Job item: Replace "GUI agent" with "desktop assistant" throughout the data below, leaving everything else unchanged.

Given entries below:

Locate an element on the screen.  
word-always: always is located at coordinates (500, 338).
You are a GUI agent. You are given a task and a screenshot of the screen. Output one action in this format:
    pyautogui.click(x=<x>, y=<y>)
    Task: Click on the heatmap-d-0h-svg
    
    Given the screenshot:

End of Given entries.

Your solution:
Locate an element on the screen.  
word-always: always is located at coordinates (500, 338).
You are a desktop assistant. You are given a task and a screenshot of the screen. Output one action in this format:
    pyautogui.click(x=<x>, y=<y>)
    Task: Click on the heatmap-d-0h-svg
    
    Given the screenshot:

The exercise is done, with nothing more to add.